Cell-free synthesis allows precise control over reaction conditions, enabling direct manipulation of transcription and translation. It facilitates the incorporation of non-standard amino acids and eliminates cell viability constraints. This approach is particularly useful for expressing toxic proteins, as no living cells are affected, and for rapid protein production, bypassing time-consuming cell culture steps.

1. Describe the main components of a cell-free expression system and explain the role of each component.

A cell-free system consists of a crude or purified extract providing the transcription and translation machinery, an energy source to sustain protein synthesis, amino acids as building blocks, cofactors and salts for enzymatic activity, and a template DNA or mRNA encoding the target protein.

1. Why is energy provision regeneration critical in cell-free systems? Describe a method you could use to ensure continuous ATP supply in your cell-free experiment.

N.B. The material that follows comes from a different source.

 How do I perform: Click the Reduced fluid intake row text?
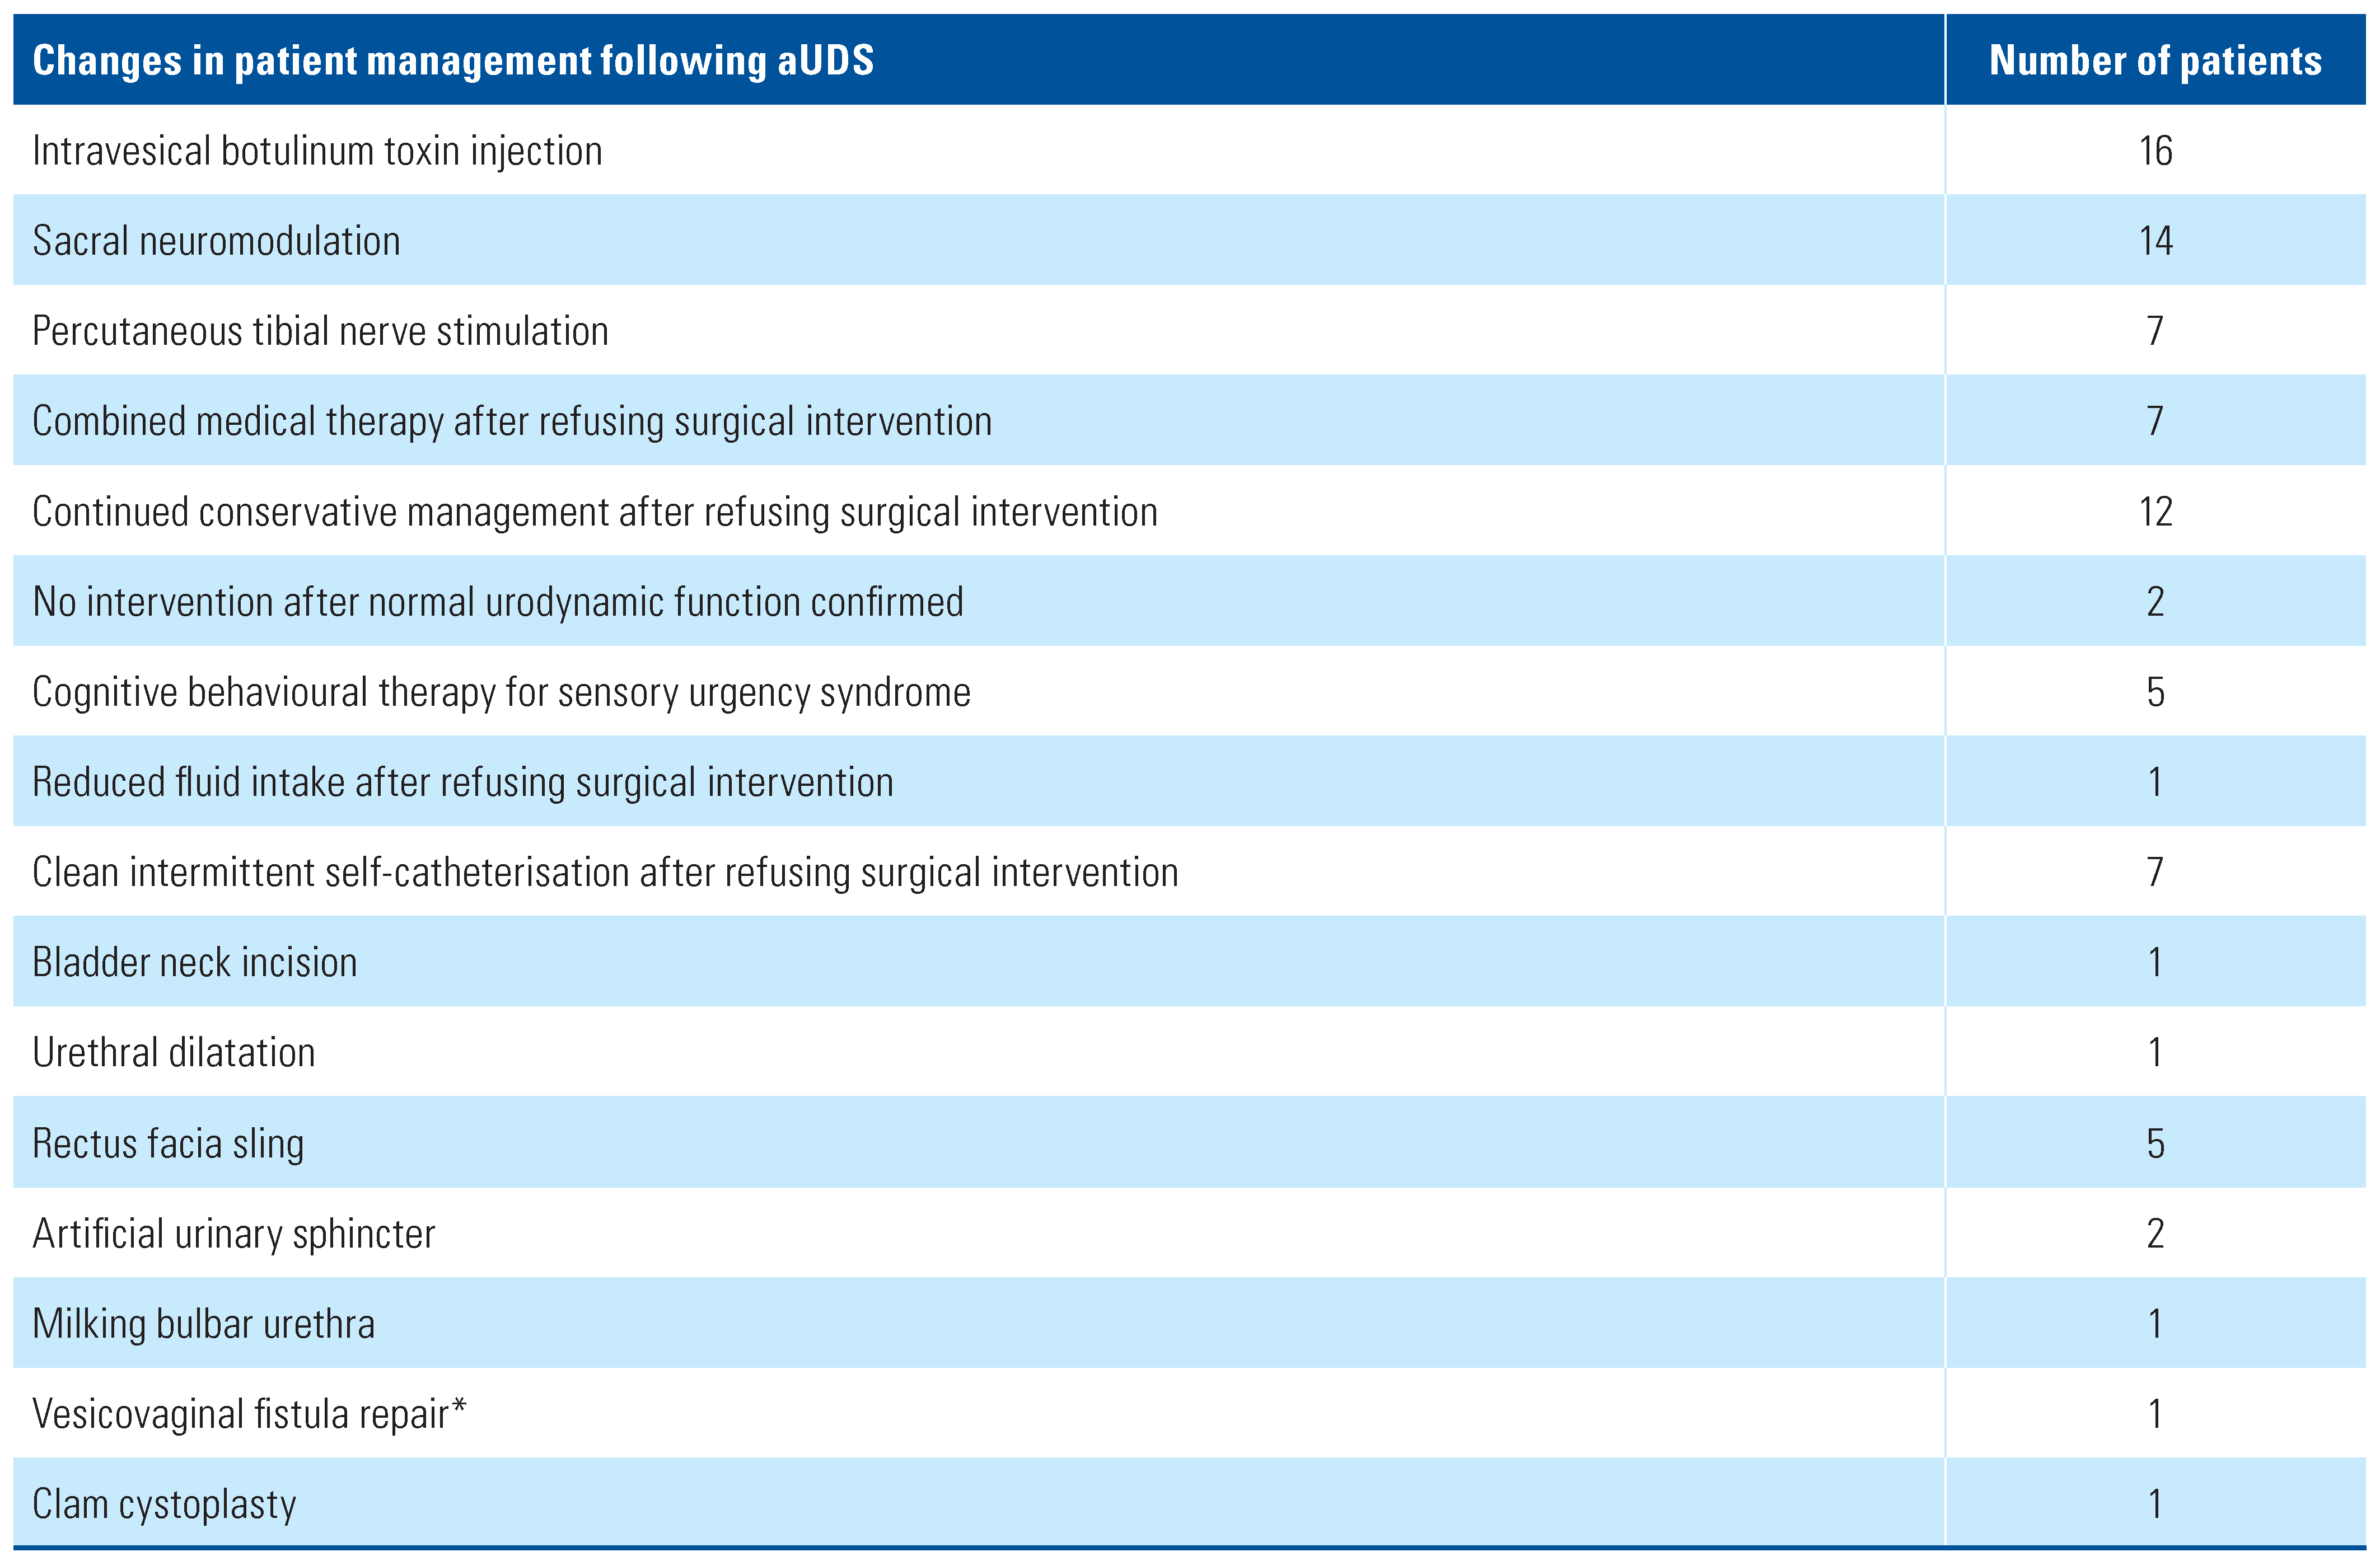tap(463, 782)
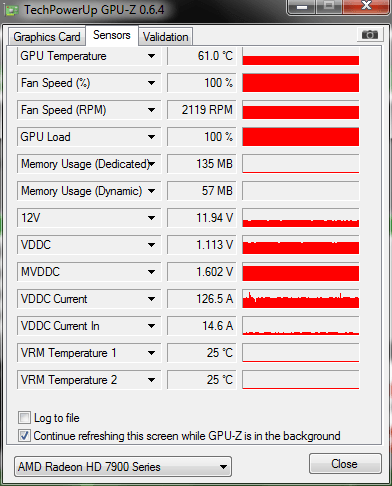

Energy regeneration is crucial because ATP is rapidly consumed during translation, and depletion halts protein synthesis. A common approach is using a secondary energy source such as phosphoenolpyruvate (PEP) or creatine phosphate, which regenerates ATP through enzymatic reactions, maintaining synthesis efficiency.

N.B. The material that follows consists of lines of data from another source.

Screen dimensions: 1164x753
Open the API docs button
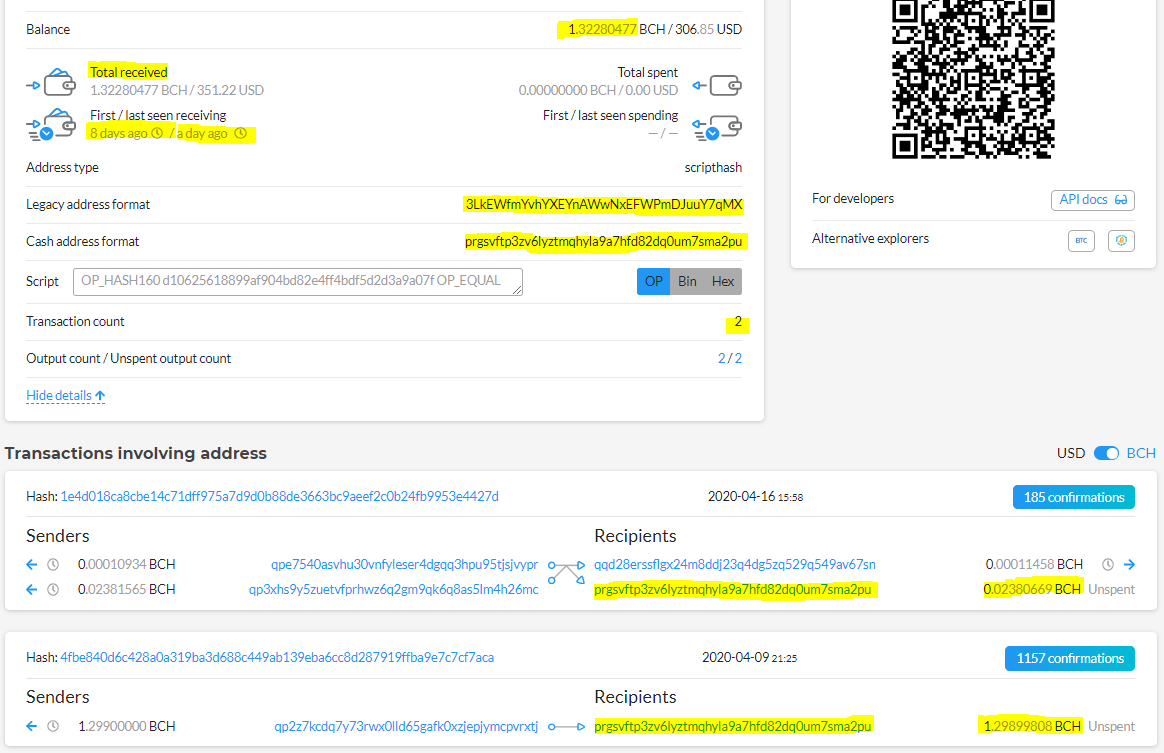[1093, 200]
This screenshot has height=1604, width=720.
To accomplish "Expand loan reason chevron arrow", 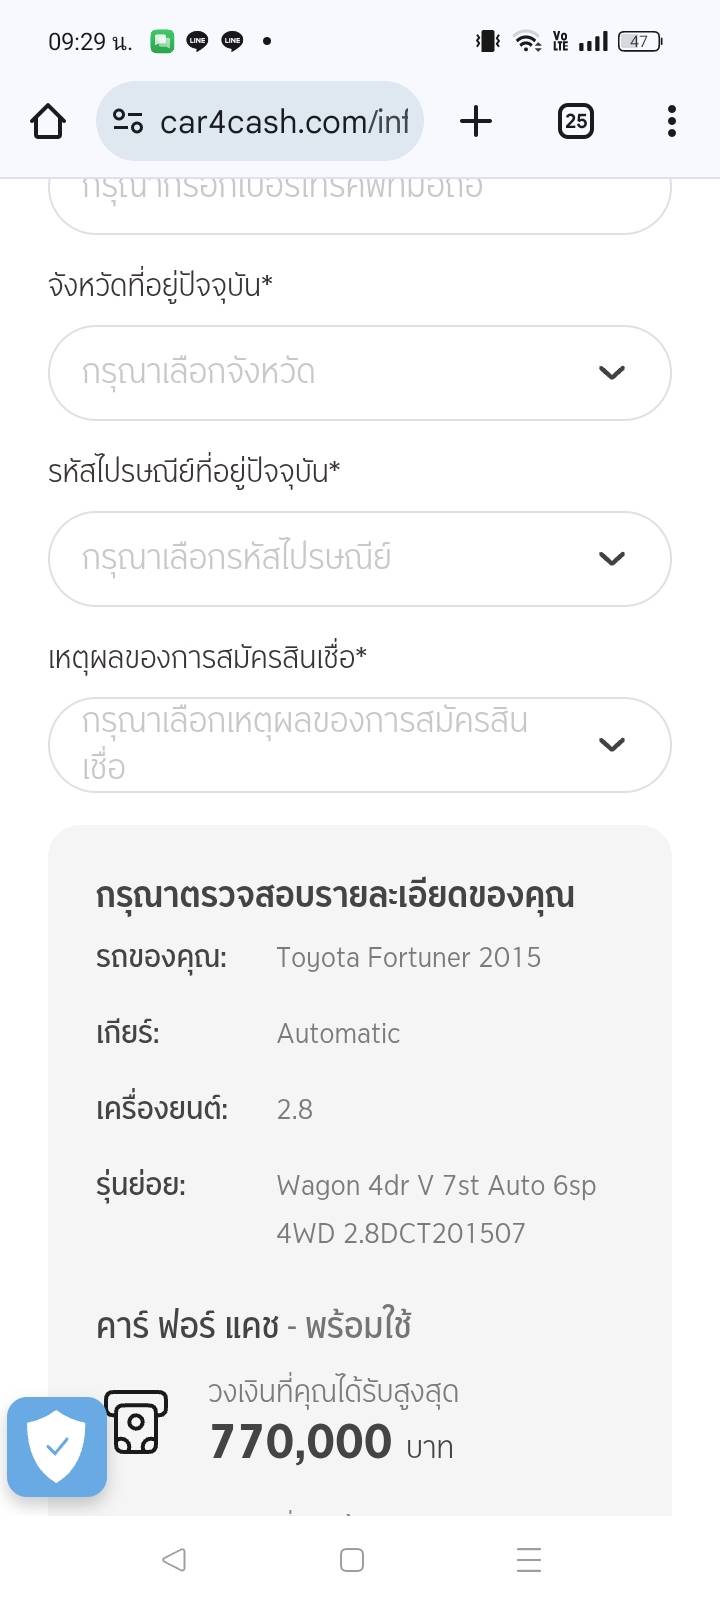I will tap(611, 745).
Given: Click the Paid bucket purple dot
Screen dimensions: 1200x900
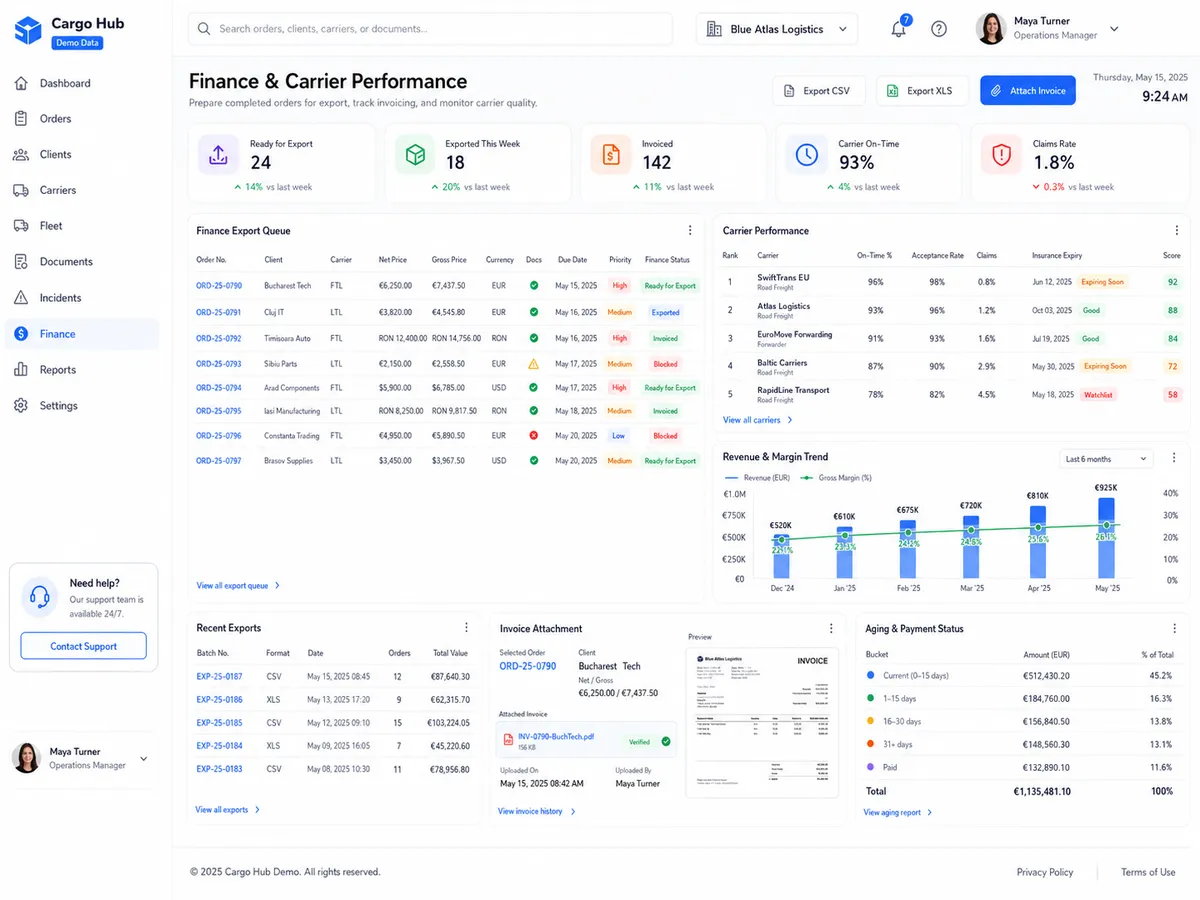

1. Compare prokaryotic versus eukaryotic cell-free expression systems. Choose a protein to produce in each system and explain why.

Prokaryotic systems, such as E. coli extracts, are fast and cost-effective, making them suitable for simple, soluble proteins like GFP. Eukaryotic systems, such as wheat germ or mammalian extracts, enable proper folding and post-translational modifications, making them ideal for complex proteins like antibodies.

1. How would you design a cell-free experiment to optimize the expression of a membrane protein? Discuss the challenges and how you would address them in your setup.

Membrane proteins pose solubility challenges, often aggregating without a lipid environment. To optimize expression, detergents, nanodiscs, or liposomes can be added to mimic native membrane conditions. Adjusting Mg²⁺ and K⁺ concentrations can further enhance stability and yield.

1. Imagine you observe a low yield of your target protein in a cell-free system. Describe three possible reasons for this and suggest a troubleshooting strategy for each.

Low yield can result from insufficient energy supply, template degradation, or improper folding. Supplementing an ATP regeneration system can counteract energy depletion. Using RNase inhibitors prevents mRNA degradation. Adding chaperones or optimizing reaction conditions improves folding efficiency.